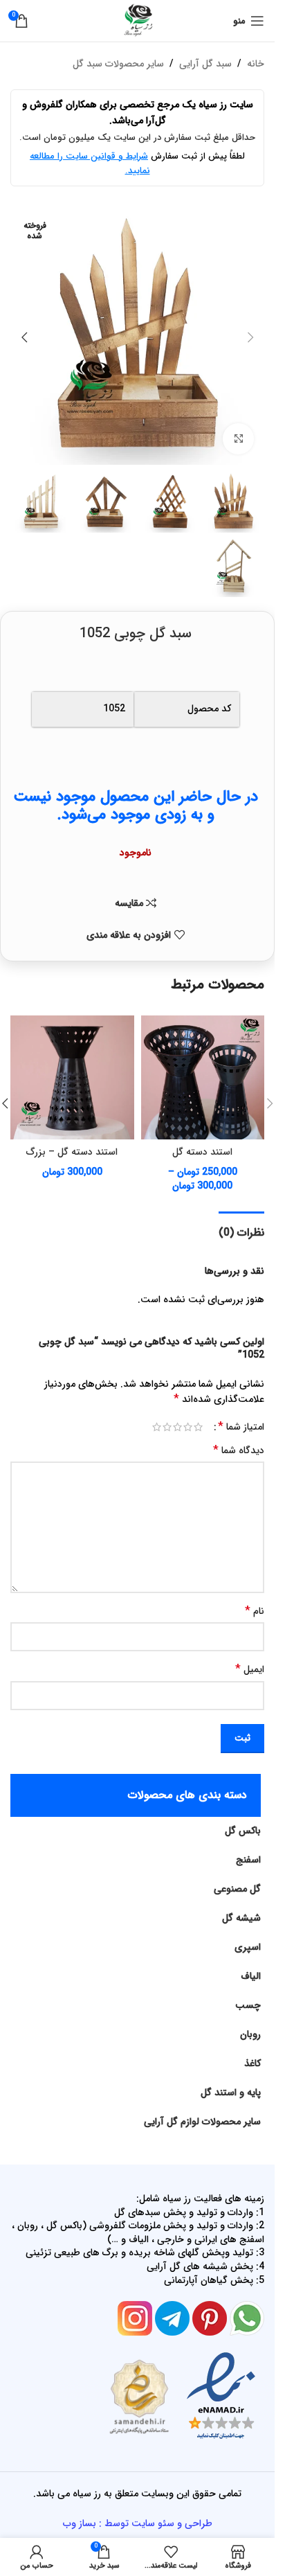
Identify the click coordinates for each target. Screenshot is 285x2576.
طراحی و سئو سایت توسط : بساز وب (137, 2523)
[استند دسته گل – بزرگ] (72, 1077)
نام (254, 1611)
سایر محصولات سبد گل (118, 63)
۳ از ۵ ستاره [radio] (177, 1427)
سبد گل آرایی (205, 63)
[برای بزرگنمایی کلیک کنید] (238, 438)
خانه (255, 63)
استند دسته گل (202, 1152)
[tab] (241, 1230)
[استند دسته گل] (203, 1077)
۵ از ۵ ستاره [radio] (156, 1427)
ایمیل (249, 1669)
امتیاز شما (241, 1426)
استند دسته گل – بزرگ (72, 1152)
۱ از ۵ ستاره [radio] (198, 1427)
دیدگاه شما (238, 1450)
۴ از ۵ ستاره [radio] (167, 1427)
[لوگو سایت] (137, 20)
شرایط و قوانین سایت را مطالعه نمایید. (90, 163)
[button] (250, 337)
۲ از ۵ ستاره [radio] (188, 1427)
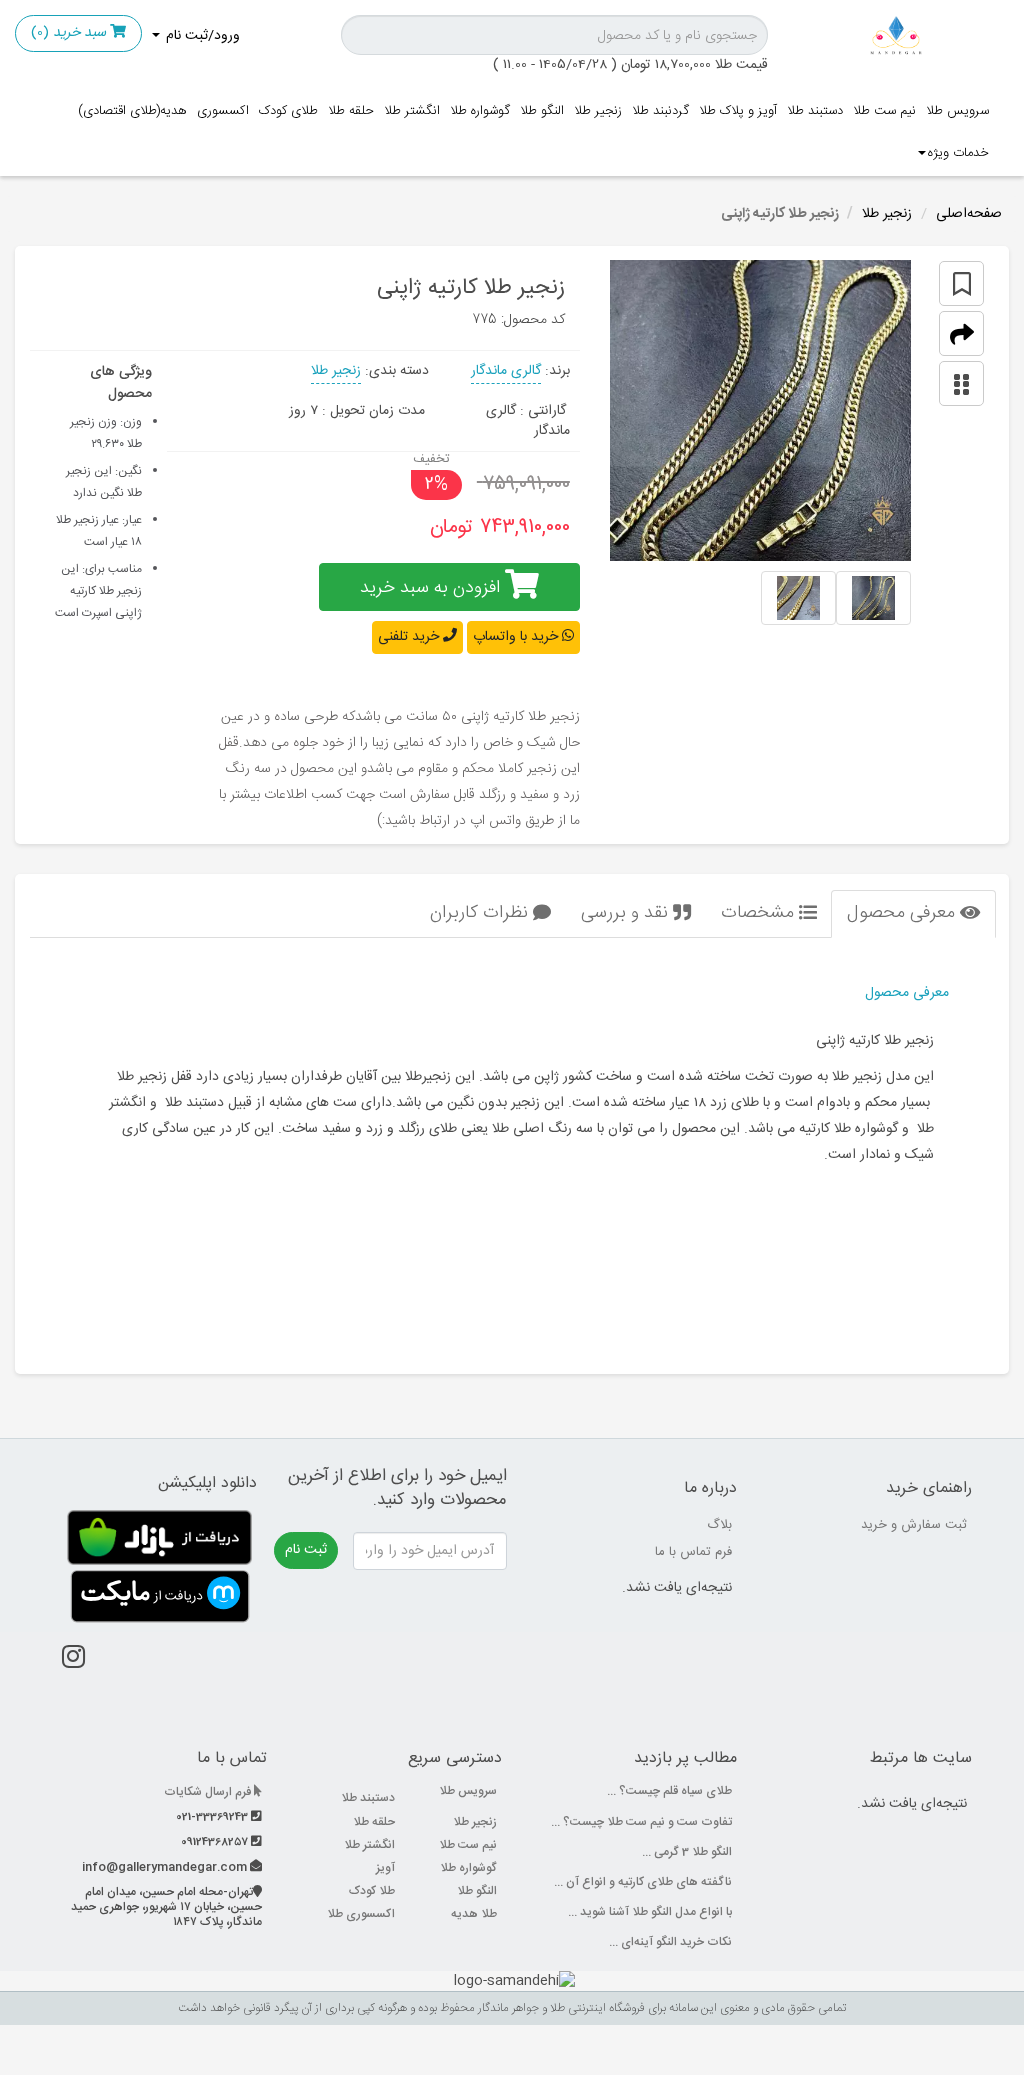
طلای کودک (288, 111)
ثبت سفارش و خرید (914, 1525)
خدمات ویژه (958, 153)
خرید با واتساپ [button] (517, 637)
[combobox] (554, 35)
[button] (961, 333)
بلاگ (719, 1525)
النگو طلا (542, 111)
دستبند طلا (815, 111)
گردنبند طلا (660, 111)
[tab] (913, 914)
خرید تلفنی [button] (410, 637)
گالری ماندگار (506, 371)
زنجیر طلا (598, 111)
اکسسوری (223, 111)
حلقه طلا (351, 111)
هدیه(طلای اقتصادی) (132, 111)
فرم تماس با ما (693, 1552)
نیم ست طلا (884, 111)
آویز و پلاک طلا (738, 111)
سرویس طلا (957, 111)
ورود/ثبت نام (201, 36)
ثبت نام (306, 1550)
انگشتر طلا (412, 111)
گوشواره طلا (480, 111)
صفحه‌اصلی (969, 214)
==
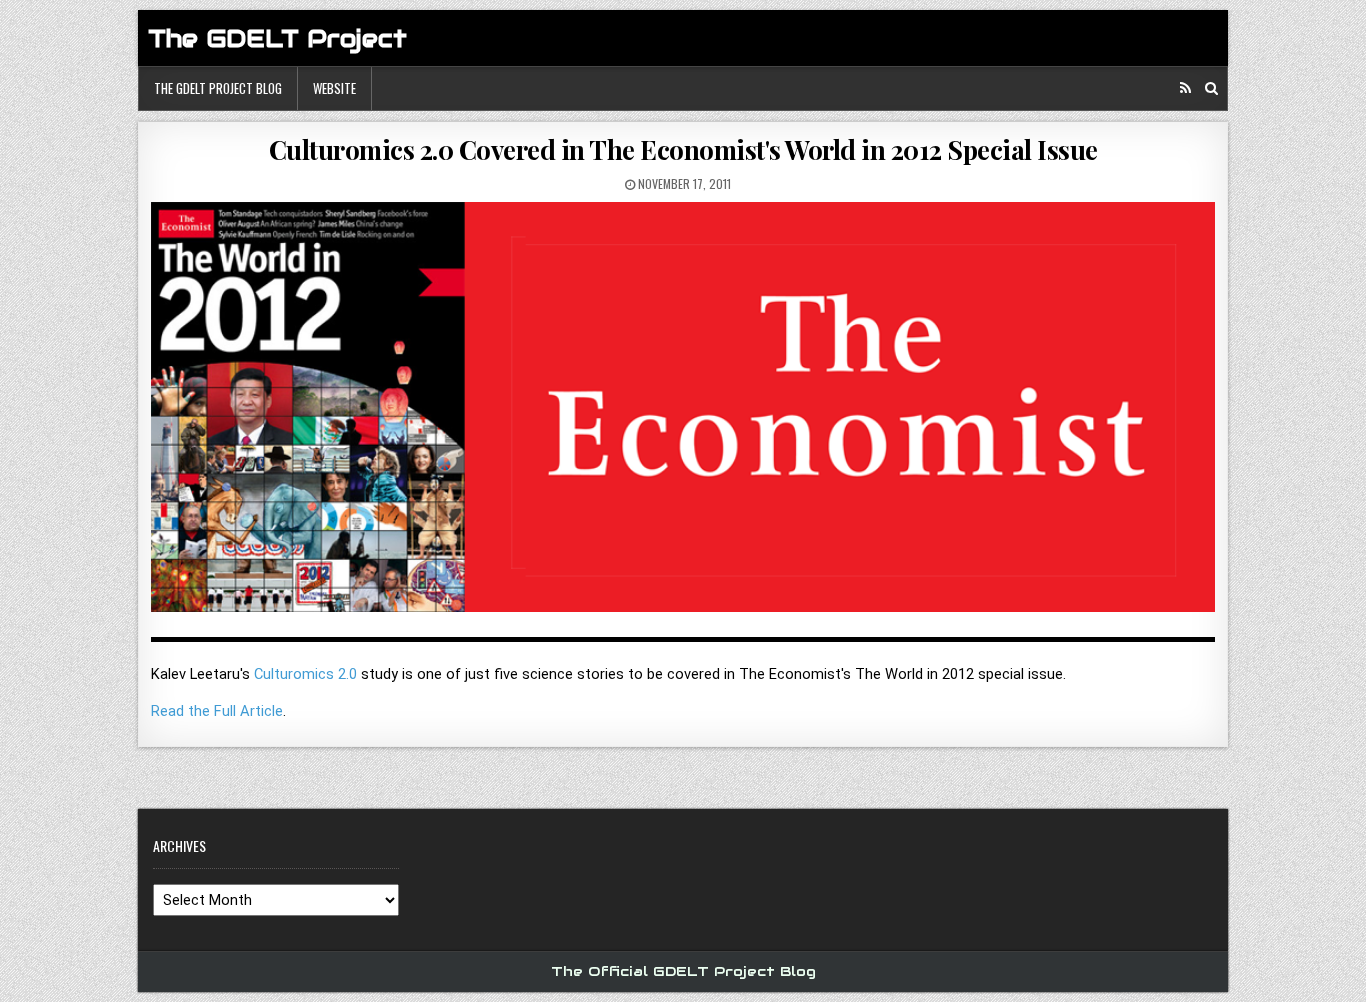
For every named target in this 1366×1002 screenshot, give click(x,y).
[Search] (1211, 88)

> _Task objective_:
From the records above, return exactly the lines running from the one that contains "استند دسته گل (202, 1152)" down to the one that contains "صفحه‌اصلی (969, 214)", both included, without any pictures.

> _Solution for this problem_:
استند دسته گل (202, 1152)
[tab] (241, 1230)
[استند دسته گل] (203, 1077)
۵ از ۵ ستاره [radio] (156, 1427)
ایمیل (249, 1669)
امتیاز شما (241, 1426)
استند دسته گل – بزرگ (72, 1152)
۱ از ۵ ستاره [radio] (198, 1427)
دیدگاه شما (238, 1450)
۴ از ۵ ستاره [radio] (167, 1427)
[لوگو سایت] (137, 20)
شرایط و قوانین سایت را مطالعه نمایید. (90, 163)
[button] (250, 337)
۲ از ۵ ستاره [radio] (188, 1427)
طلای کودک (288, 111)
ثبت سفارش و خرید (914, 1525)
خدمات ویژه (958, 153)
خرید با واتساپ [button] (517, 637)
[combobox] (554, 35)
[button] (961, 333)
بلاگ (719, 1525)
النگو طلا (542, 111)
دستبند طلا (815, 111)
گردنبند طلا (660, 111)
[tab] (913, 914)
خرید تلفنی [button] (410, 637)
گالری ماندگار (506, 371)
زنجیر طلا (598, 111)
اکسسوری (223, 111)
حلقه طلا (351, 111)
هدیه(طلای اقتصادی) (132, 111)
فرم تماس با ما (693, 1552)
نیم ست طلا (884, 111)
آویز و پلاک طلا (738, 111)
سرویس طلا (957, 111)
ورود/ثبت نام (201, 36)
ثبت نام (306, 1550)
انگشتر طلا (412, 111)
گوشواره طلا (480, 111)
صفحه‌اصلی (969, 214)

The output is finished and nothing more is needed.